Men Who Come Up With Seamless Ads.

In the advertising world, there can be no denying that the industry is still heavily dominated by “men.” That being said, there’s no question that the latest Seamless ad to cause offense (on the heels of the “Cooking is so Jersey” aspect of the campaign) was engineered by someone with an alleged penis.

While one is all for a bout of irreverent humor at the expense of others, there are some instances where a “man” should know better and rein it in. That being said, the Williamsburg-placed Seamless ad parading the mantra of speed that insists it can deliver food “faster than this neighborhood is gentrifying” is not only behind the times in terms of speaking to what’s already transpired in “the ‘Burg,” but also a far too “light-hearted” jab at the displacement of long-standing residents in any area–New York or otherwise.

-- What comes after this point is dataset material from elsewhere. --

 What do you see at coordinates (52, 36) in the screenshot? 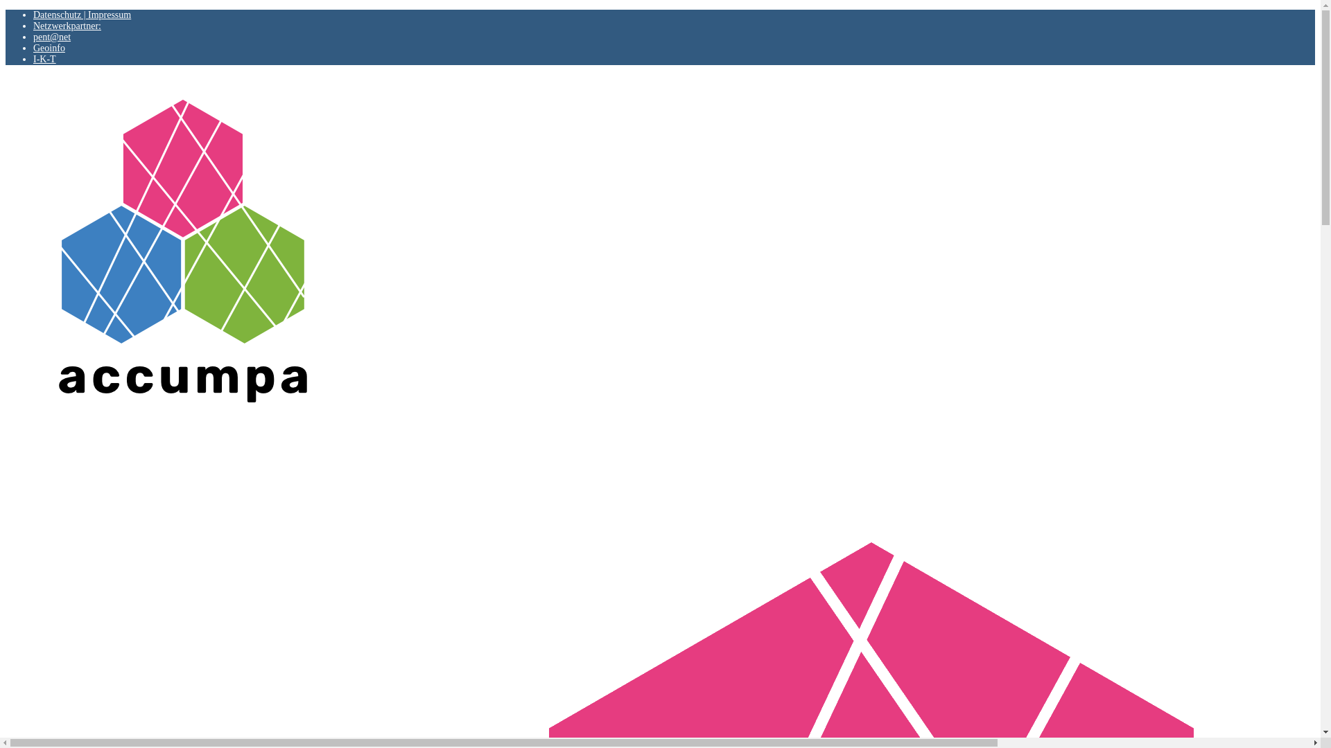
I see `'pent@net'` at bounding box center [52, 36].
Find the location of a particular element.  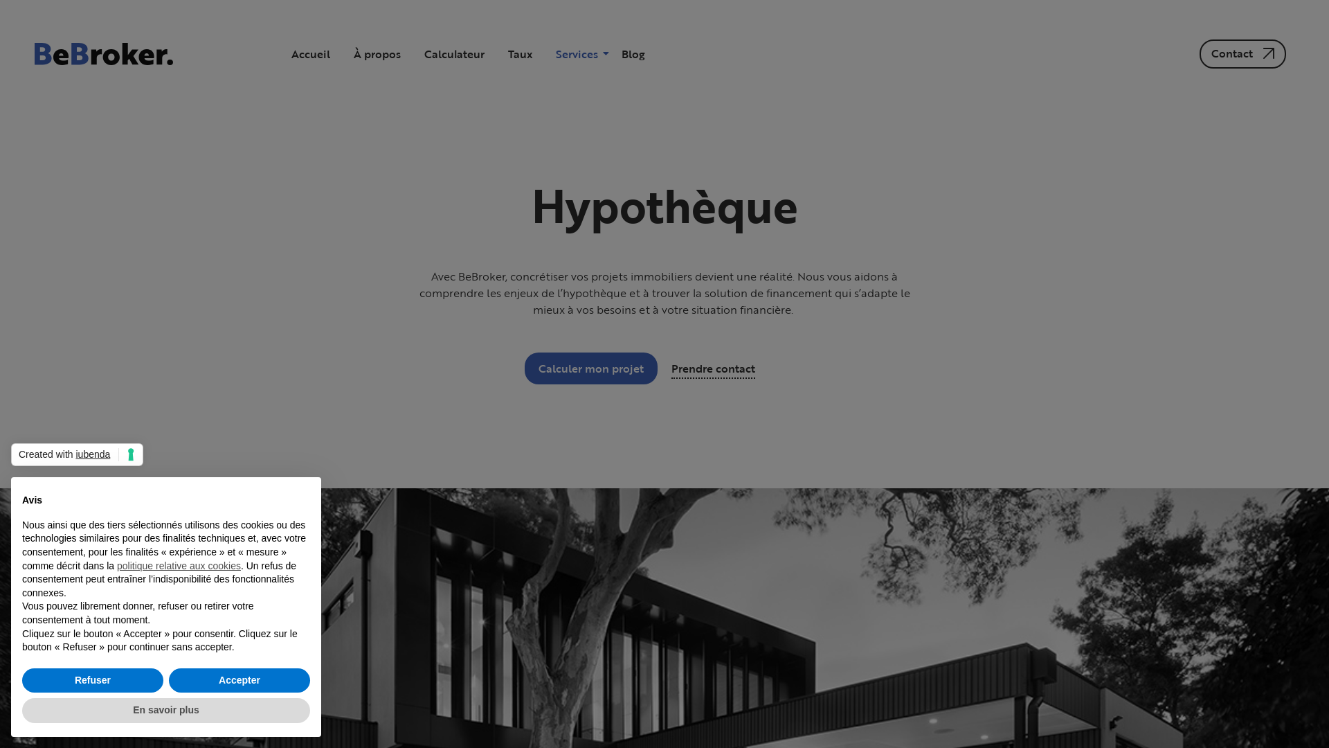

'Calculateur' is located at coordinates (454, 53).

While it’s all very crafty and predictable to cater to the audience of whites most likely to use the delivery service that will bring overpriced Thai food right to their doorman, at what point does a company finally decide to weigh total insensitivity against profit margins based on a harsh media blitzkrieg?

Men Who Use Caviar.

If you don’t know what Caviar is, congratulations, there’s a chance you might have a dick. If you do, well, maybe this can help you to learn that using an elitist delivery service app is all kinds of indication that you’ve got genitalia issues.

Caviar: for delivery ASAP--'cause you're an entitled prick

Caviar: for delivery ASAP–’cause you’re an entitled prick


Obviously, you feel the need to prove to whoever you’re ordering in front of (probably a woman who only hangs around you because you buy her shit) that you are far above the basicness of Seamless or GrubHub. Because, clearly, getting food presented to you from places like the Meatball Shop is worth the extra expense of using Caviar–even though you could just goddamn well order from Peter’s Since 1969.